─── Testo di riferimento ───

Quegli indipendentisti all’ombra del XXXIII° congresso sardista

Di Adriano Bomboi.

Non può che riempire il cuore di gioia vedere così tante persone alla scuola di formazione indipendentista tenutasi a Torre Grande grazie a ProgReS, un evento contemporaneo al XXXIII° congresso del Partito Sardo d’Azione tenutosi ad Arborea.

Eppure, il bilancio non è brillante. La variegata leadership indipendentista appare contrassegnata dal classico immobilismo che si denota nella formula già anticipata da qualche anno a questa parte: “collaborare sì, ma no al partito unico”. Come se sigle dai programmi identici abbiano una qualche ragione per differenziarsi dalle altre o puntare ad un diverso bacino elettorale. Infatti la traduzione pratica dei loro intenti consiste nel proseguire tutti in ordine sparso per poi, se capita, tentare improbabili cartelli elettorali dell’ultim’ora, privi di seguito popolare.

Circa dieci anni fa questa miopia politica ha spinto i sardisti verso una rinnovata tradizione di alleanze coi partiti italiani, ottenendo alcuni posti di governo, mentre il restante panorama indipendentista si è chiuso in un settarismo ideologico e personalistico che ancora oggi lo tiene ai margini dell’amministrazione regionale. Entrambe le strategie non hanno portato ad alcuna riforma delle istituzioni sarde in un’epoca in cui il governo italiano procede nello smantellare i poteri delle autonomie locali, in controtendenza ad un’Europa che grazie a Scozia e Catalogna sarà sempre più federale.

Bisogna considerare che il motivo per il quale l’indipendentismo sardo rimane avvitato su sé stesso non riguarda unicamente la scelta di allearsi o meno con partiti italiani, né se fare un partito “unico” (o meglio, se ridurre a due o tre sigle questo panorama politico). La verità è che al di là delle tematiche inerenti le servitù militari e la contestazione ad un eventuale deposito sardo di scorie nucleari, i sardi non hanno mai sentito alcun leader indipendentista esprimersi in merito al riordino della sanità; in merito alla fiscalità ed alla burocrazia che sta falcidiando le partite IVA; e neppure in merito al riordino degli enti locali, né sui trasporti o sulla crisi commerciale del gruppo Sigma, o su credibili proposte inerenti Abbanoa, IMU, metanodotto da Piombino, trasparenza, lingua e/o appalti per lo smaltimento differenziato dei rifiuti solidi urbani.
In buona sostanza, l’indipendentismo non fa politica. E quando non si ha una posizione su nulla, a partire dai Comuni, non si può pretendere di avere neppure un voto di opinione.

Nessuno ha riconosciuto le proprie responsabilità per l’incompetenza manifestata di fronte alle leggi elettorali, e nessuno ha avuto il coraggio di sostenere con forza delle Primarie come strumento per selezionare programmi, credibilità e risultati degli eventuali candidati di una coalizione indipendentista.

─── Informazioni fornite ───

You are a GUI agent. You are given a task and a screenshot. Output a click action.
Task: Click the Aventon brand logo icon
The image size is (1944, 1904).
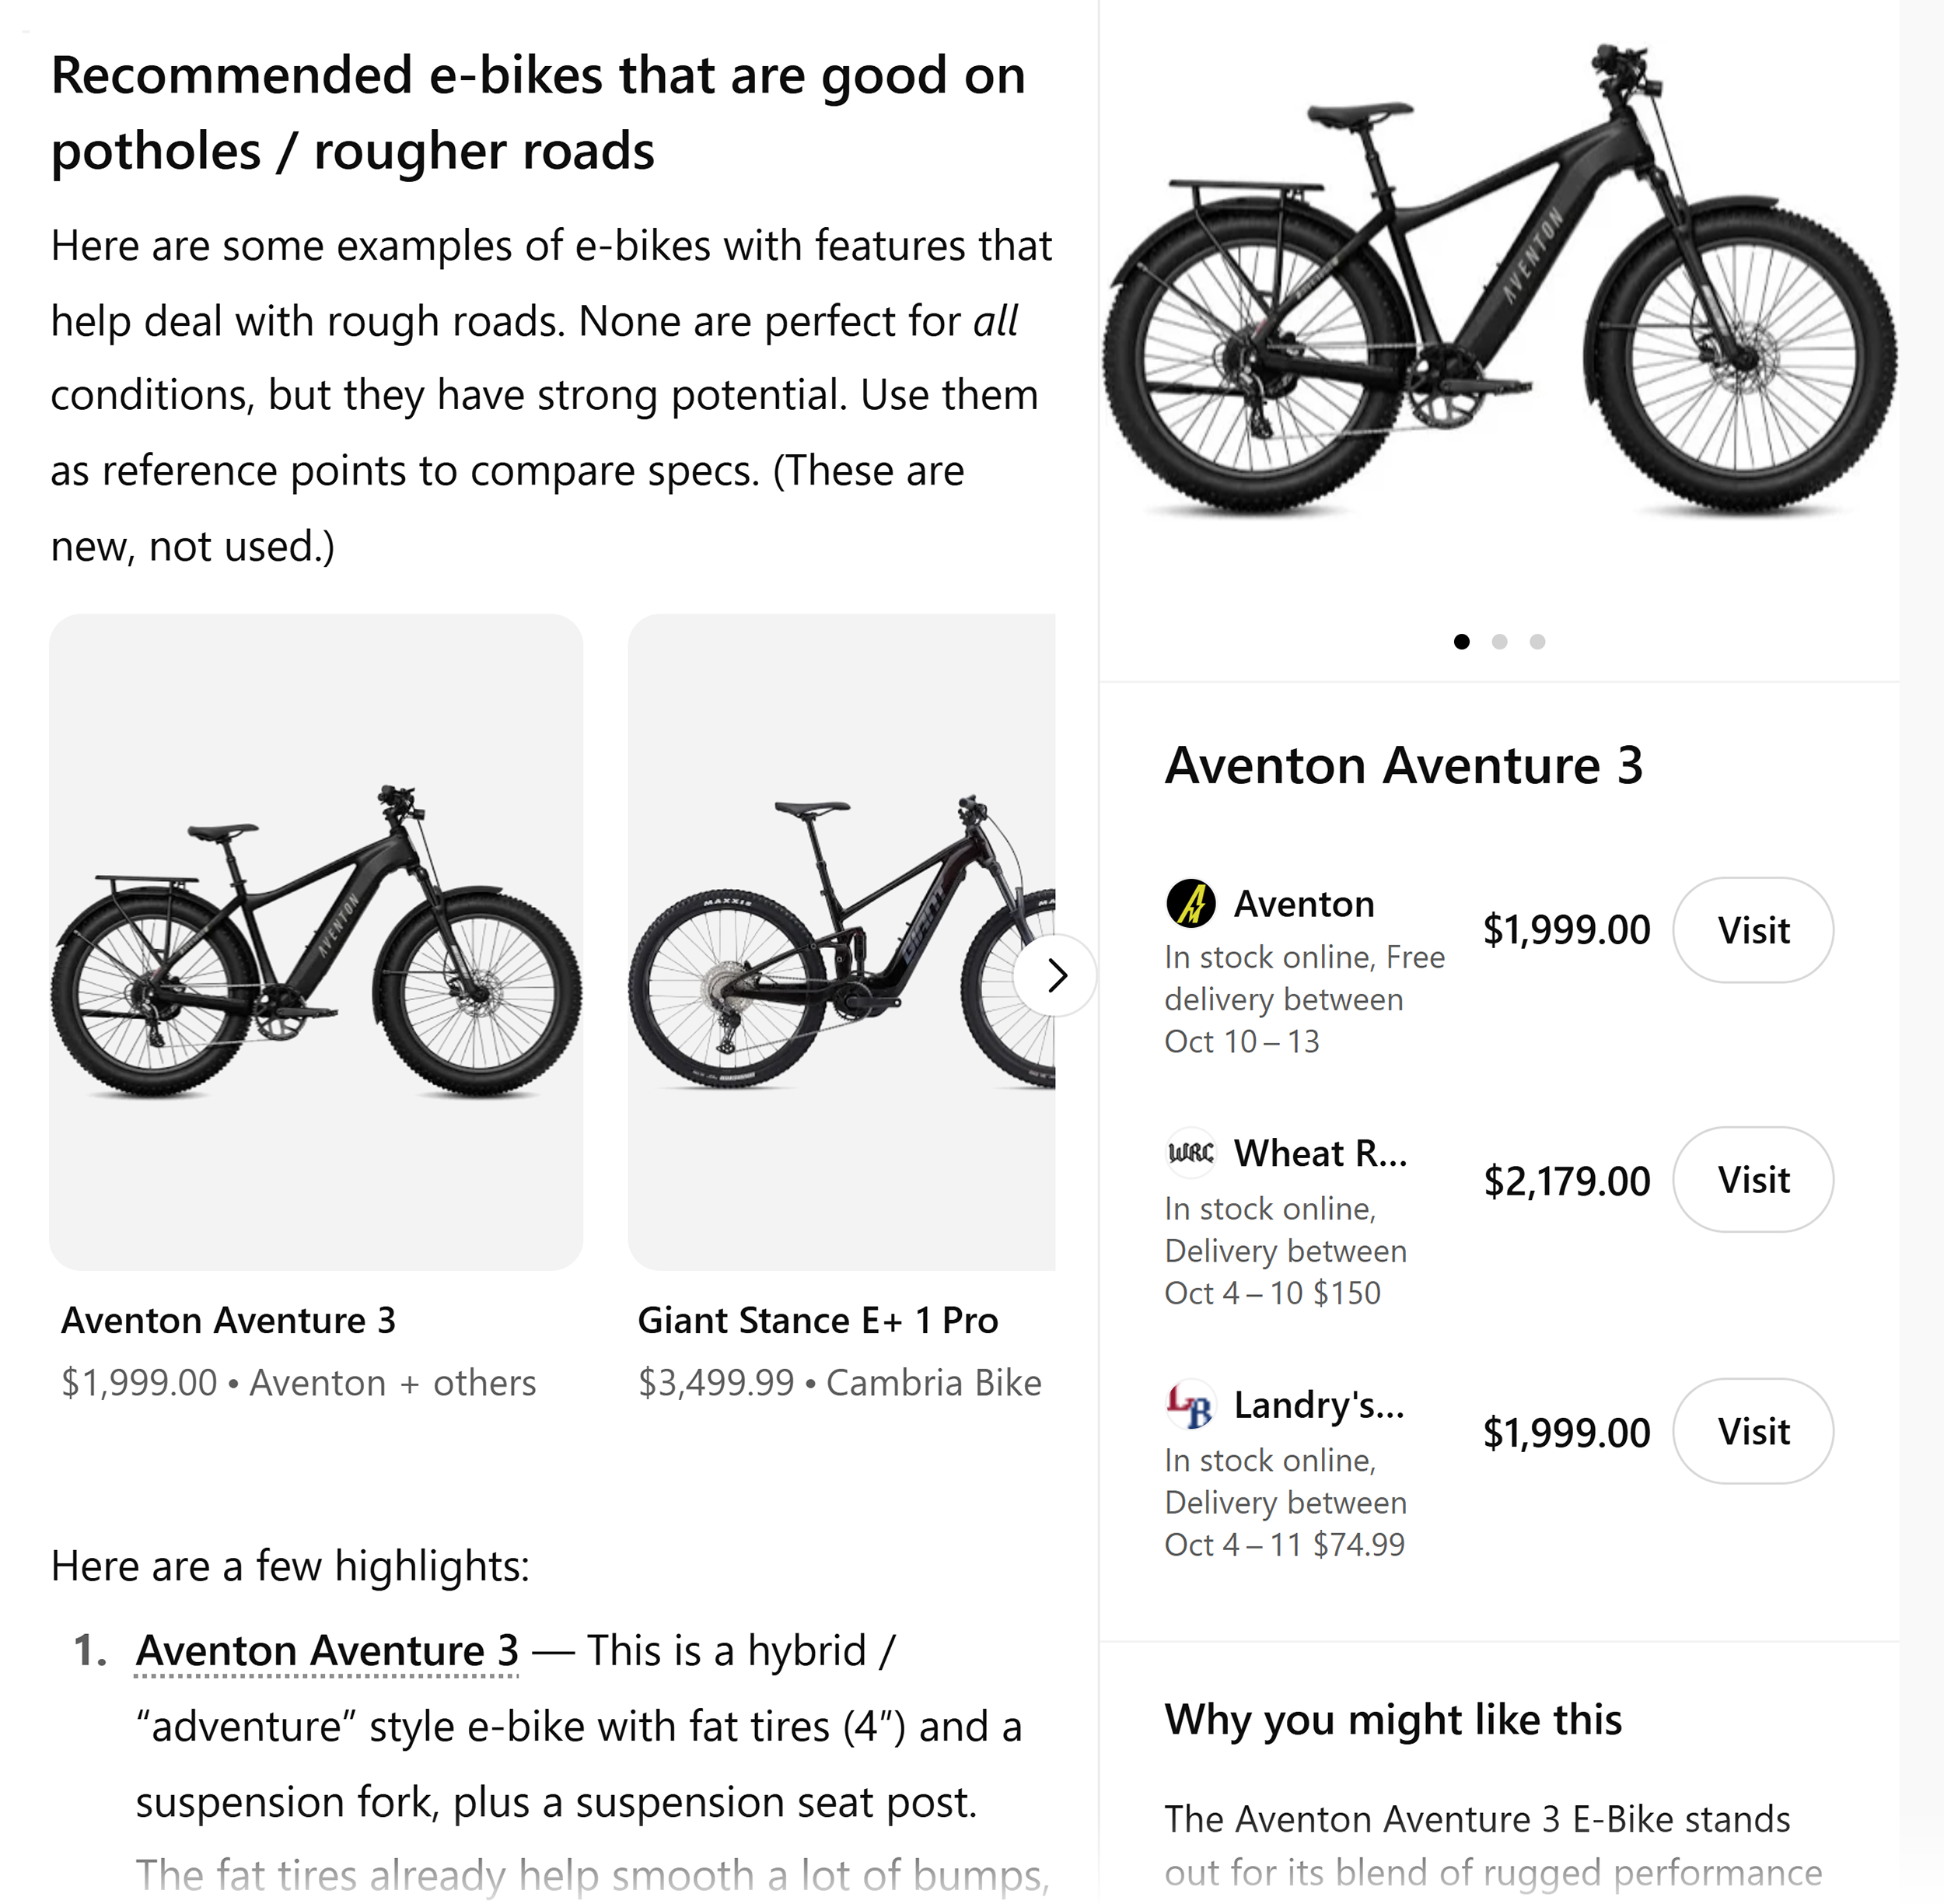click(1190, 904)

───

Cosa fare —
1. Riporta dall'articolo sull'indipendentismo sardo il tratto che va da "Non può che" fino a "tenutosi ad Arborea.".
2. Secondo l'articolo sull'indipendentismo sardo, perché l'indipendentismo non può pretendere nemmeno un voto di opinione? Spiegalo in una, due o tre frasi.
3. Nell'articolo sull'indipendentismo sardo, dove si è tenuta la scuola di formazione indipendentista?
Per rispondere non servono le righe.

Risposte complete —
1.
Non può che riempire il cuore di gioia vedere così tante persone alla scuola di formazione indipendentista tenutasi a Torre Grande grazie a ProgReS, un evento contemporaneo al XXXIII° congresso del Partito Sardo d’Azione tenutosi ad Arborea.

2. Perché l'indipendentismo non fa politica. A parte le servitù militari e le scorie nucleari, i suoi leader non hanno mai preso posizione su temi come sanità, fisco, burocrazia, enti locali, trasporti o rifiuti. Chi non ha una posizione su nulla, a partire dai Comuni, non può pretendere un voto di opinione.

3. A Torre Grande.